Your Money: Balance sheets aren’t just for businesses
Special to the Daily
When you think balance sheet, most people immediately think business. But, did you know you could have a personal balance sheet as well? While most people don’t maintain these regularly, when you are applying for a bank loan, college aid, or a mortgage, it’s one of the first questions they ask.
In simple terms, a personal balance sheet is a list of your assets and liabilities, with the net of the two resulting in your net worth, or equity. It’s a picture of your financial health at any point in time, and it’s made up of numbers that you have readily available, although most people find it difficult to take the first step. Hopefully these directions will help simplify the process and take out the mystery.
On the asset list, your goal is to assign a value for everything you own. Starting with bank accounts, any cash, checking, savings, CD or investment that you have should be valued according to their statements. Aside from the work of gathering the paperwork, you simply list the same value that the bank or brokerage firm is recording them at. While your stocks may have gone up or down, on a balance sheet, they are just listed at the current value, regardless of whether there’s been a gain or loss.
Other assets that should be listed are your retirement plans, the properties you own, and any automobiles or other personal property, such as jewelry, art collections and expensive grown-up toys. Similar to investments, retirement plans should be valued at their statement value, but be careful to read the instructions. Some loan applications purposely exclude this asset because they cannot access the funds if the loan goes bad. Properties should be valued at their fair market value, not what you purchased them for. You can obtain this value at various real estate sites, or by using your property tax valuation. And, for automobiles and personal property, I recommend using the value you could sell it for at any given time, not what you paid for it.

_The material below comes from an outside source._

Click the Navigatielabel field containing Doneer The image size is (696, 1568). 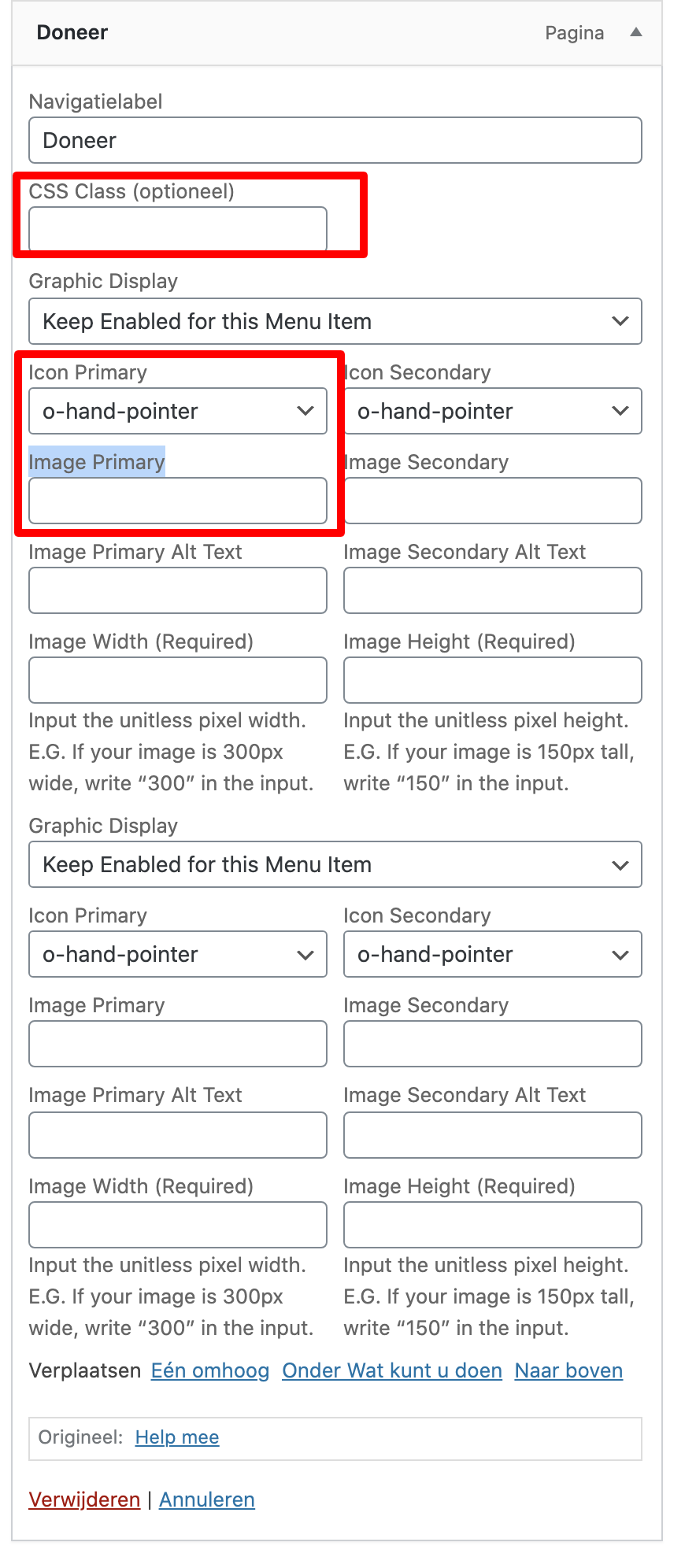tap(335, 140)
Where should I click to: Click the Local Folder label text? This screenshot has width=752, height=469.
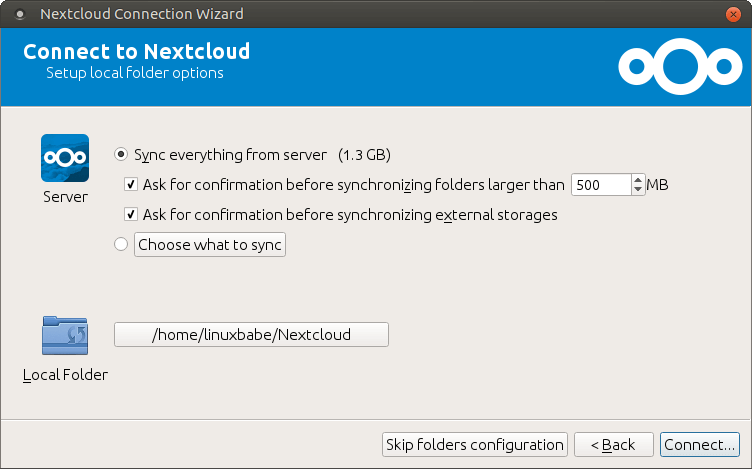(x=65, y=375)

Once you’ve listed your assets, it’s time for your liabilities. This is a list of all the money you owe to people, banks, colleges and others. You should list each liability at the current balance that you owe to the debtor. For credit cards, you need to list your balance, not just the money payment. For mortgages, auto loans, college loans and others, you simply list what you owe at that point in time. While it seems counter-intuitive, all figures should be positive numbers, not negatives, even though you owe money.
Once you’ve listed your figures, you would subtract your total liabilities from your total assets to get your net worth. Hopefully this is a positive number, if not it may mean that you are insolvent, or that you owe more than you own, which is never the ideal position to be in. While it can be scary to see the bottom line, I recommend that everyone prepare a personal balance sheet annually, it’s a great way to track your financial health.